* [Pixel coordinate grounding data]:
+--
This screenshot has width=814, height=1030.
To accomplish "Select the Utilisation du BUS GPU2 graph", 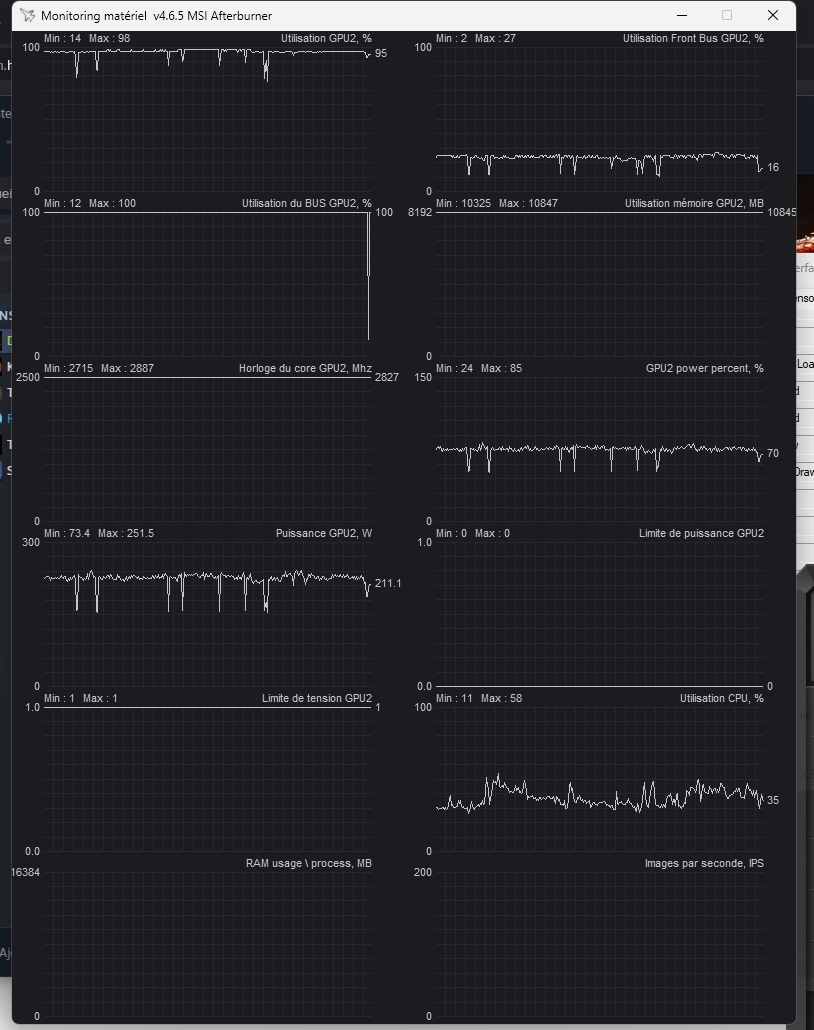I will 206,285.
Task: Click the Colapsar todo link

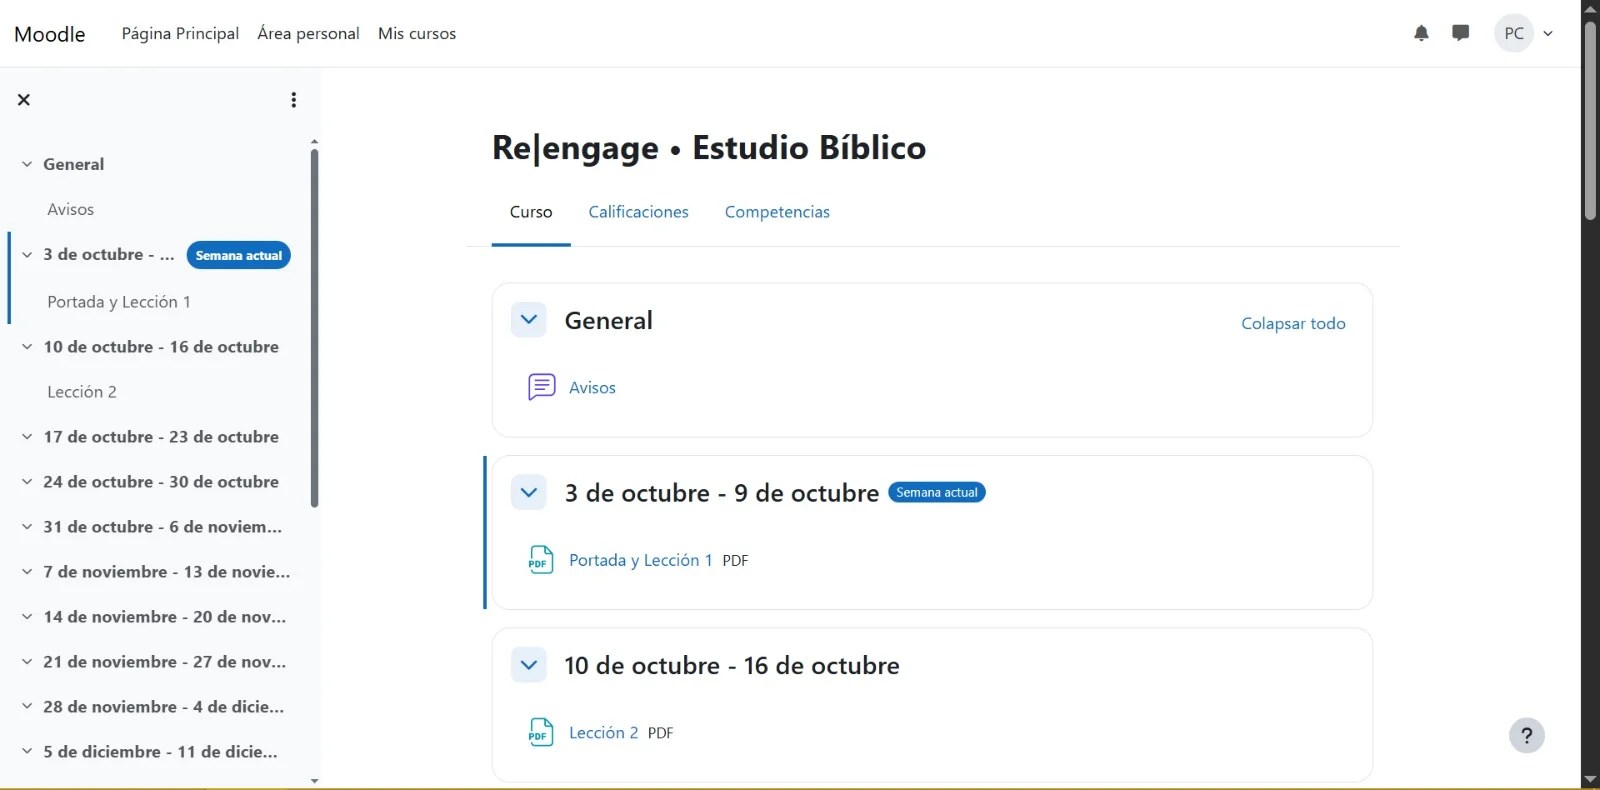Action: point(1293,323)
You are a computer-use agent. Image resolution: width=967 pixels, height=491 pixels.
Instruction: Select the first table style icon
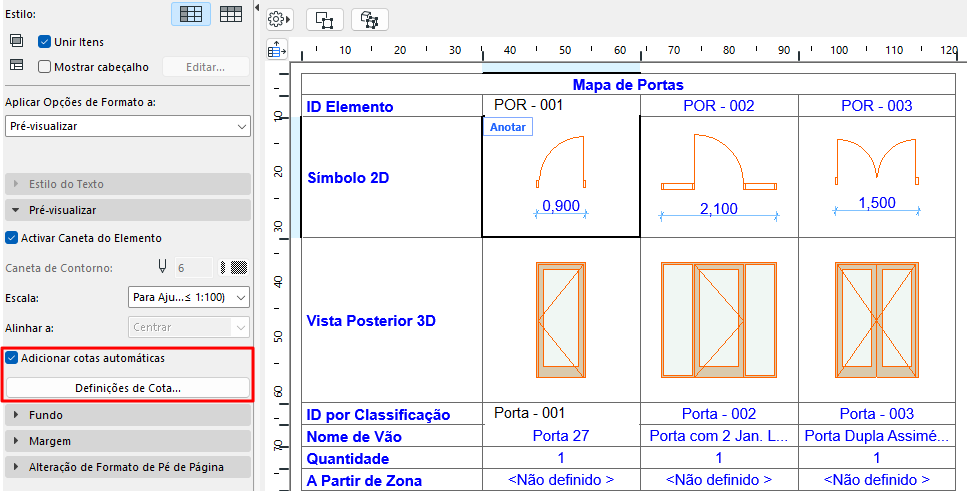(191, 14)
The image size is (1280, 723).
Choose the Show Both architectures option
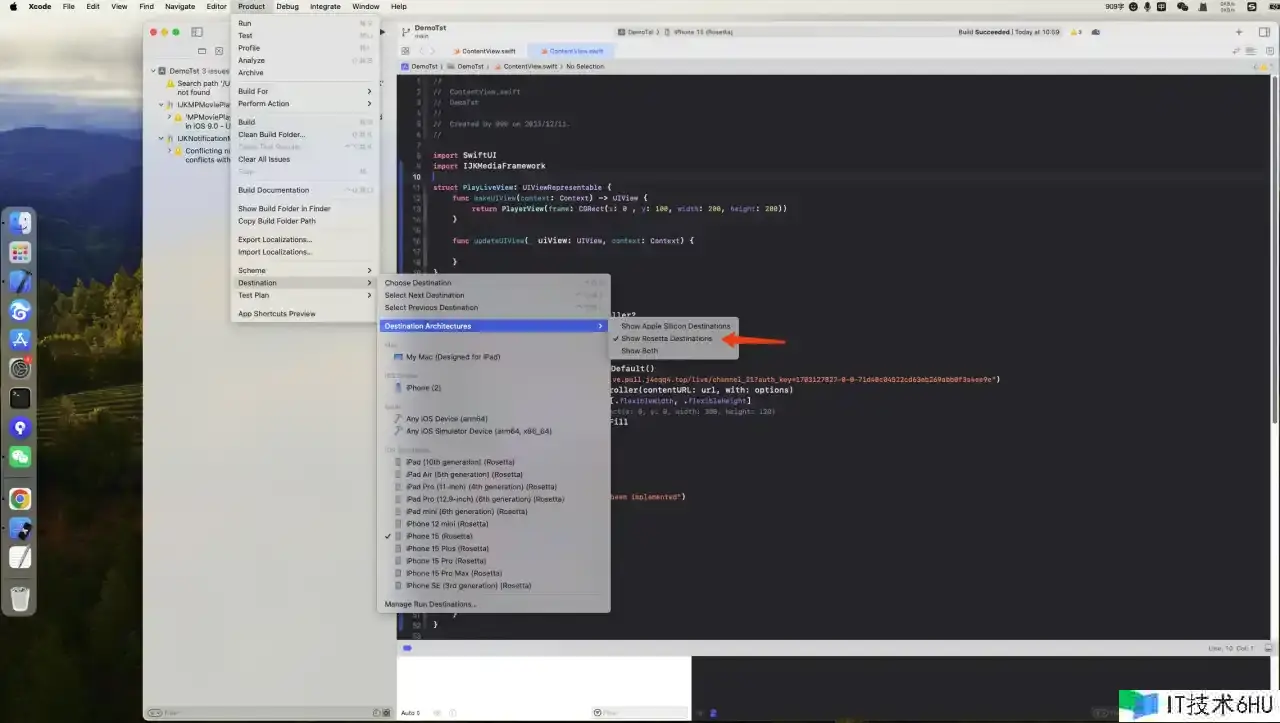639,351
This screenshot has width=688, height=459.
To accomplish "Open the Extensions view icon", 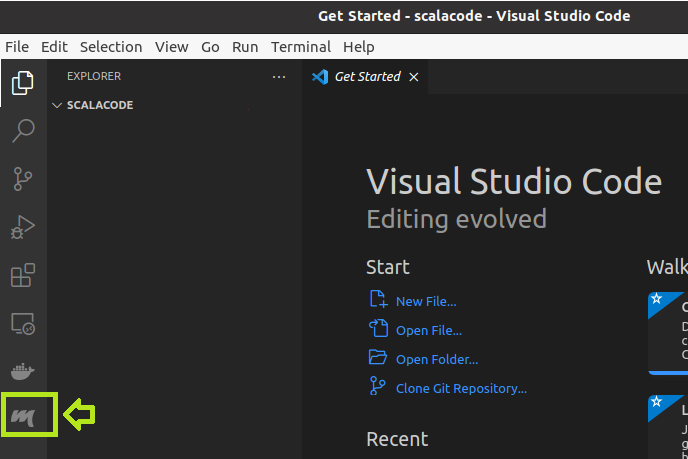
+--
* [Task goal]: Collect every line from the records above that contains the word "screenshot".

* [Response area]:
This screenshot has width=814, height=1030.
This screenshot has width=688, height=459.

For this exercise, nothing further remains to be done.